● ARTICLE
(begin)

The Golden Age of Marketing Operations is Now — Here’s What to Know

Two professionals review a marketing operations dashboard

An outdated definition of marketing operations may just refer to the management of the teams, tools, and projects that make up a marketing team. But we’ve entered a Golden Age of MarkOps in which technology and data take center stage. According to a 2020 Gartner survey, the management of MarTech, vendors, and research — in other words: data and the people, tools, and processes needed to extract value from it — are now top-line accountabilities for marketing operations leaders. 

Creative ideas, enormous personalities, and three-martini lunches characterized the Golden Age of Advertising. But as technology emerged in the early 2000s, it became clear that brands couldn’t rely solely on slick marketing glossies and catchy jingles to build awareness and drive revenue.

The ability to collect, store, and analyze massive amounts of data marked the beginning of a new era, one that introduced an essential function within B2B marketing organizations — marketing operations. Like the “mad men” of advertising, a strong marketing ops team is vital to marketing’s success.

It’s time to embrace marketing operations as a vehicle for massive business growth. To do that, we’ll help you understand what marketing operations entails, why it’s important, how to create a marketing operations strategy, and what the future holds for marketing operations professionals. We’ll wrap up by suggesting a few marketing operations thought leaders to follow.

What is Marketing Operations?

Marketing operations is a broad term used to describe the end-to-end management and optimization of a business’ marketing processes. Marketing operations professionals leverage data, analytics, infrastructure, best practices, and business processes to support and execute the organization’s overall marketing strategy.

Businesses with solid marketing operations can consistently execute efficient, effective marketing campaigns at scale while delivering measurable results.

While the chief marketing officer (CMO) is ultimately responsible for marketing operations, many modern B2B organizations have a dedicated  marketing technologist  — or similar title — to oversee the operations function. Their paramount responsibility is ensuring marketing technology’s alignment with business goals.

The marketing operations department has a wide range of responsibilities to deliver the best possible results from every marketing investment. Here are a marketing operations team’s core functions:

  • Marketing strategy planning and development: Support marketers with strategy, budget setting, execution, and performance review for all marketing activities and campaigns.
  • Process management: Provide oversight, processes, and automation to ensure marketing programs run seamlessly.
  • MarTech management: Design the technological vision for marketing. Evaluate, select, integrate, and manage the organization’s marketing stack and ensure it remains aligned with business goals. Onboard and train users on all technology and manage relationships with the vendors.

(end)

● GIVEN TASK 1
Condense the paragraph of the article on marketing operations that begins "An outdated definition of marketing operations" into a short bulleted list that keeps its main facts.
● GIVEN TASK 2
Using the article on marketing operations, explain in one to three sentences why a new era began in which marketing operations became an essential function in B2B marketing organizations.
● GIVEN TASK 3
According to the article on marketing operations, who is ultimately responsible for marketing operations?

● SUPPLIED INFORMATION
(begin)

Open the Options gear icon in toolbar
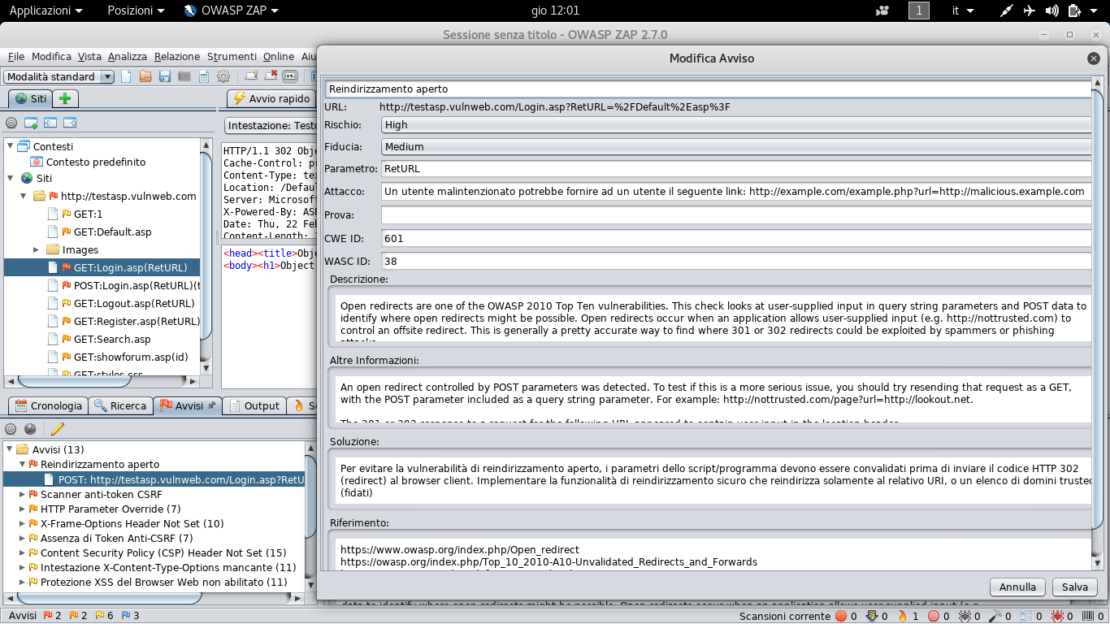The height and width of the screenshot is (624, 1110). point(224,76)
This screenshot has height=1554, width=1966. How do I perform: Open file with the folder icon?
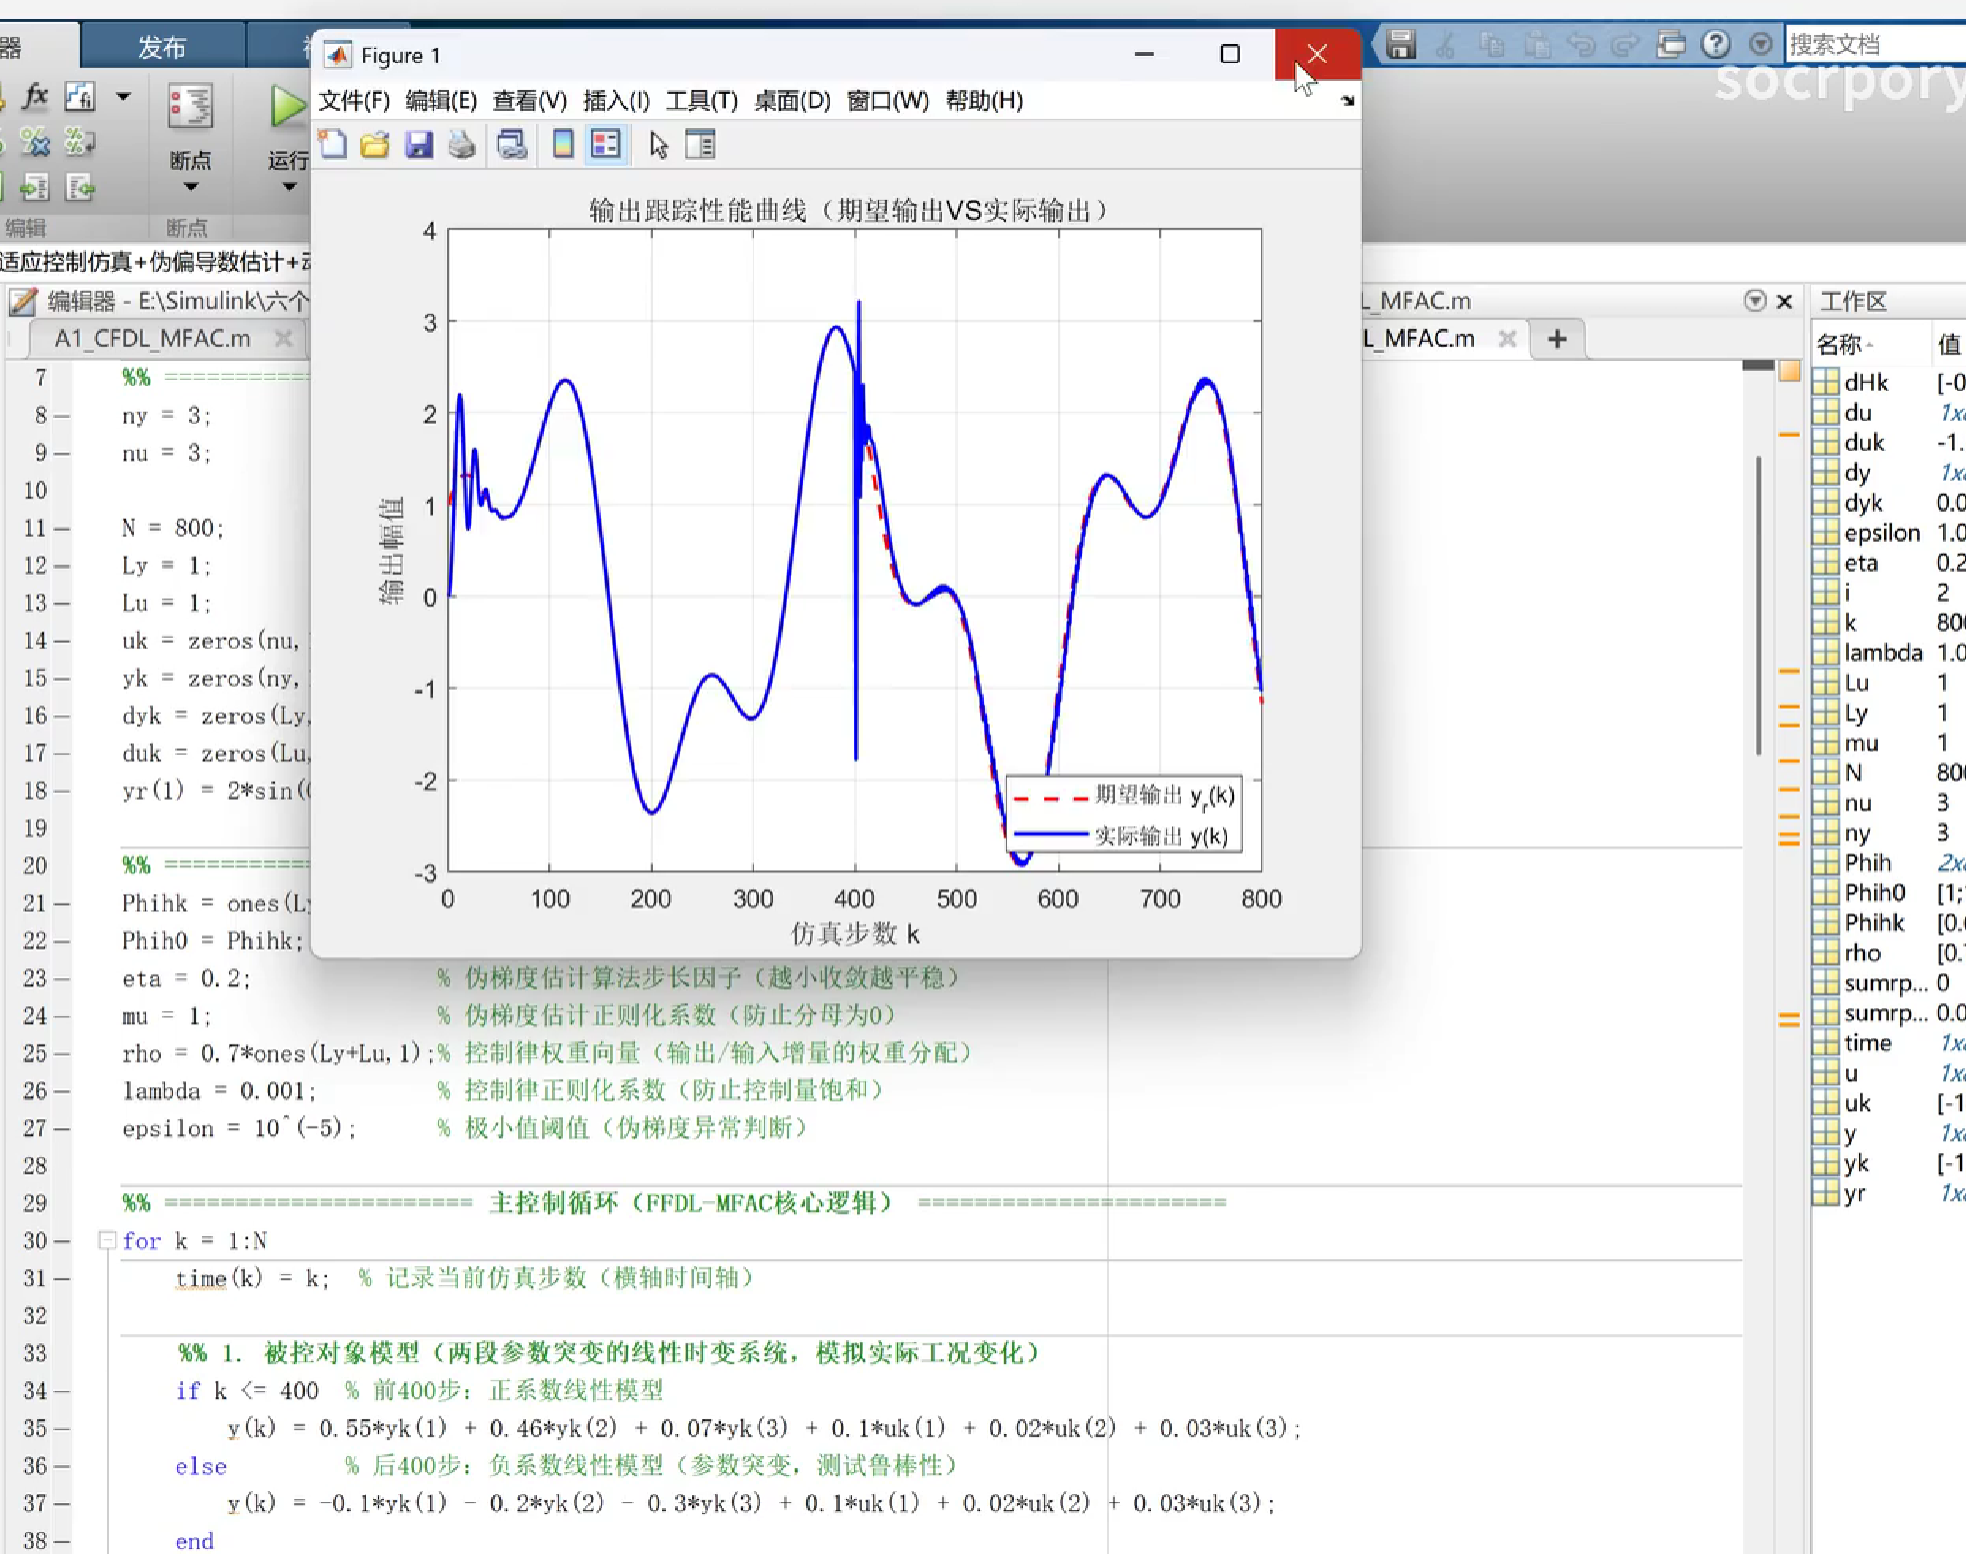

(end)

● WRITTEN REPLY 1
- An outdated definition limits marketing operations to managing a marketing team's people, tools, and projects.
- Marketing operations has entered a Golden Age in which technology and data are central.
- A 2020 Gartner survey found that managing MarTech, vendors, and research are now top-line accountabilities for marketing operations leaders. These cover data and the people, tools, and processes needed to extract value from it.

● WRITTEN REPLY 2
As technology emerged in the early 2000s, it became clear that brands could not rely solely on slick marketing glossies and catchy jingles to build awareness and drive revenue. The ability to collect, store, and analyze massive amounts of data marked the start of a new era, and that era introduced marketing operations as an essential function in B2B marketing organizations.

● WRITTEN REPLY 3
The chief marketing officer (CMO).